Fort Simpson’s mayor says some damage at the community’s territorial park still awaits repair, more than a year after historic flooding in the village.
Shower facilities in the territorially run campground were seriously damaged by the May 2021 flood. While residents rushed to repair their homes within nine months to be eligible for GNWT disaster assistance, the territorial park’s shower building has remained closed.
Drew Williams, a spokesperson for the Department of Industry, Tourism and Investment – which operates the NWT’s parks – said staff had acted as quickly as they could to repair the park’s building and campground following the flood.
The shower building was evaluated in June 2021 by a team that included insurance adjusters, Williams said by email.
“Their report resulted in a decision to gut the interior of the facility and to rebuild within the original shell. A tender for this work was secured and a contractor identified in late fall 2021.”
But, Williams wrote, when the contractor arrived at the site, they realized the damage extended to the building’s foundations. This spring, GNWT engineers determined a complete rebuild was required.
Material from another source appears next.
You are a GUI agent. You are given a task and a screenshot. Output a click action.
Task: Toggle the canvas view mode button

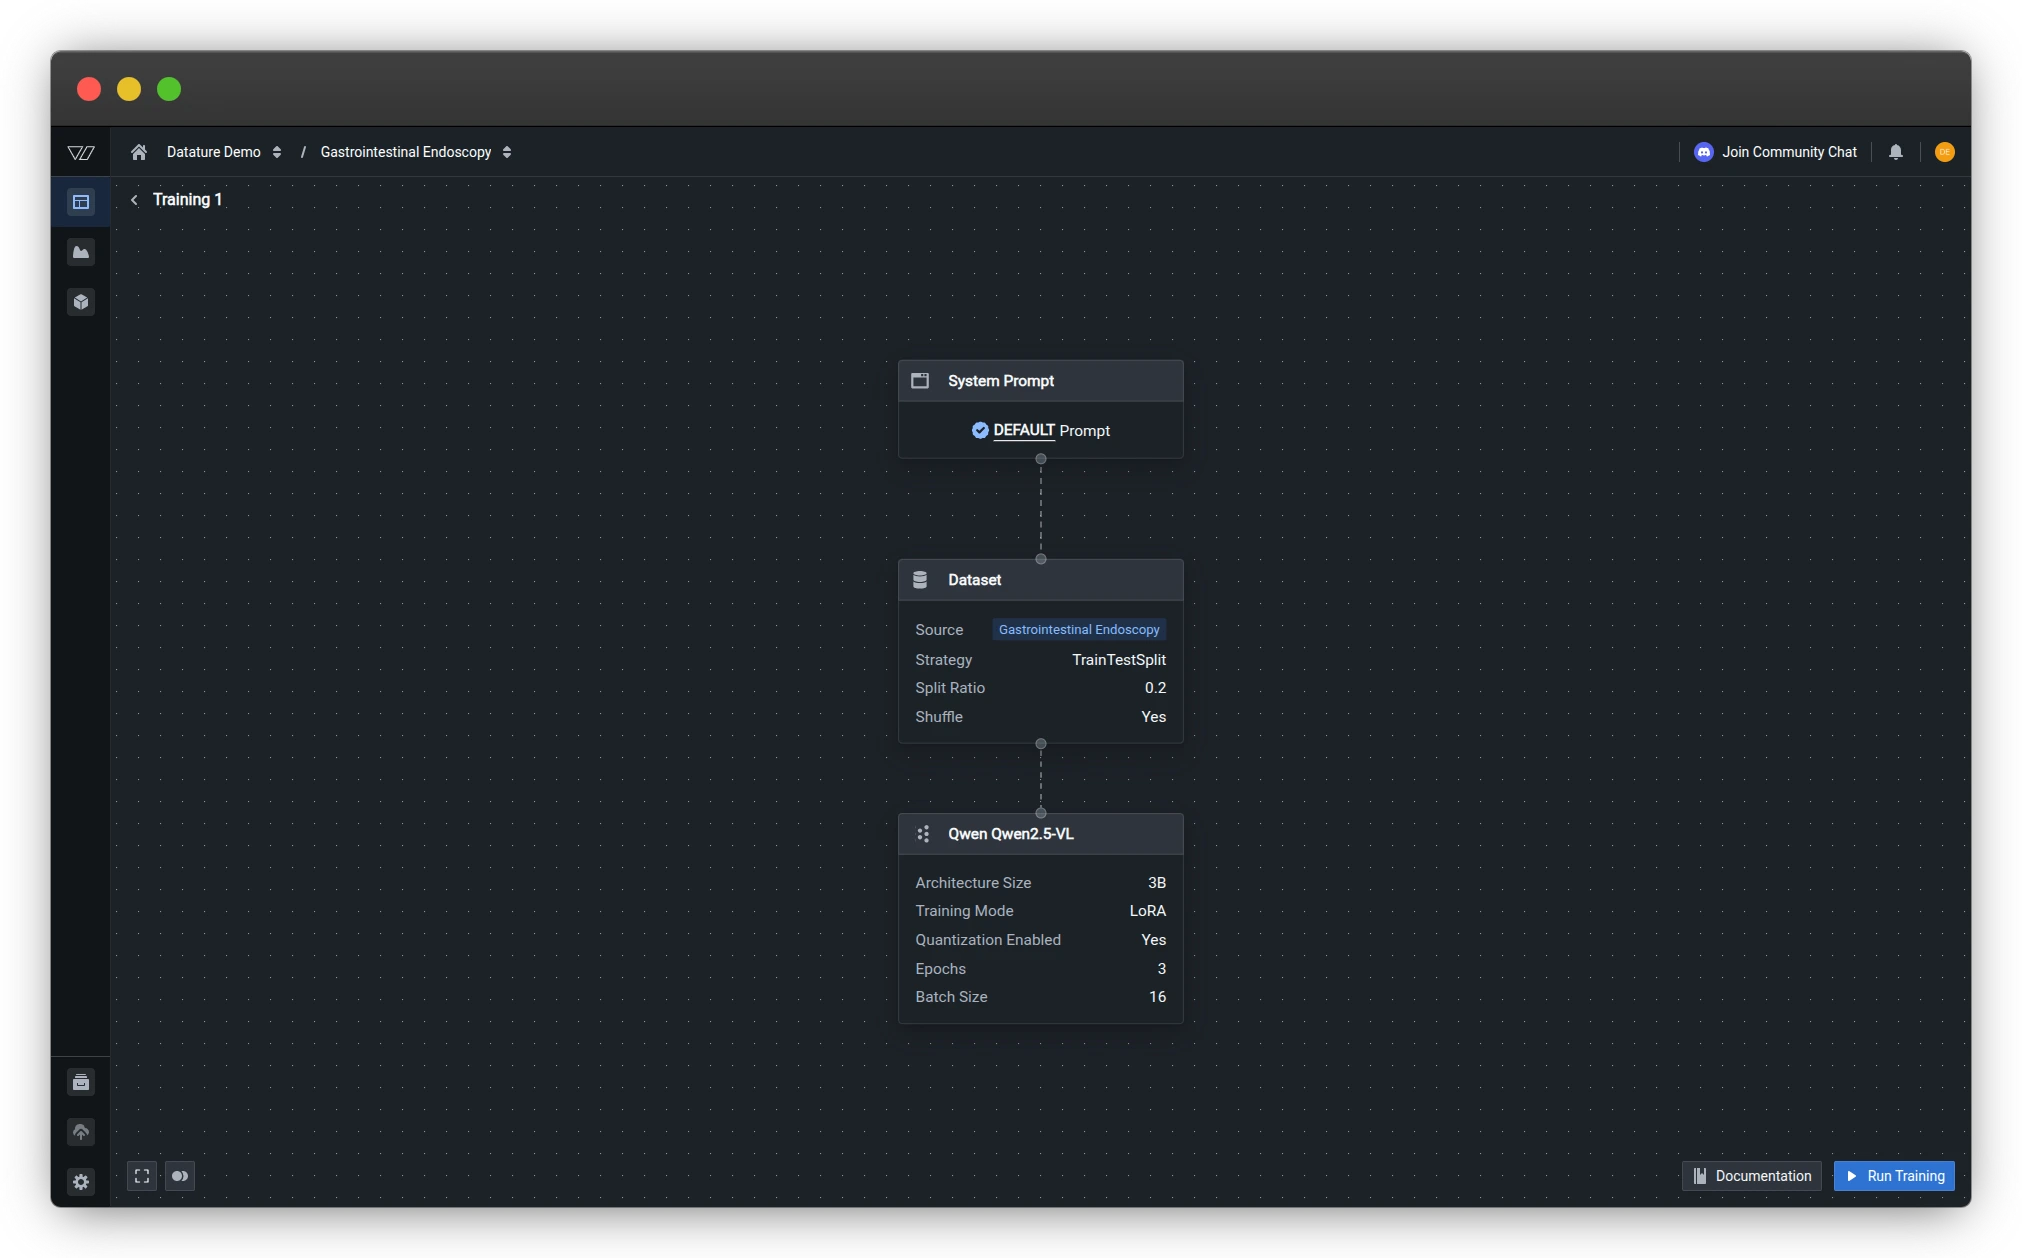(180, 1176)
“Due to the timing of budgets and contracting seasons, we will have to do this over two years, with planning and tendering this year and construction of the facility itself in 2023,” said Williams.
In the meantime, a temporary, portable shower block recently arrived.
The department’s account does not exactly line up with the interpretation of Sean Whelly, mayor of the village.

“We didn’t see anyone open up those buildings and start drying them out for about two months,” said Whelly at the end of July.
“Last year, I had to bring it up in the middle of summer and say, ‘hey, can we at least open up the basic campgrounds for people?’ They had closed the entire campground.
“It was well into July 2021 by the time they opened up. In Hay River, their campground was fully operational again two weeks after the flood.
“I can understand that repairs take time, but we’re now well into the second season.”
Whelly said being without basic campground services is frustrating at the height of the Dehcho’s first tourism season since 2019, an economic sector the village has been trying to develop.
“A facility that’s key to the tourism infrastructure here is non-operational. The online system still says there’s a shower building here, charging the full fee of $28 to book, and then people arrive and find that all they get is a site,” said Whelly.
“For $28, the bare minimum of what you expect is a shower. We’re missing good opportunities to make the best impression we can on people.”
During the recent Dehcho Annual Assembly, Łı́ı́dlı̨ı̨ Kų́ę́ First Nation Chief Kele Antoine arranged for visitors to shower at the community hall.
“For now, that’s the system,” said Whelly. “And that’s not a good solution.”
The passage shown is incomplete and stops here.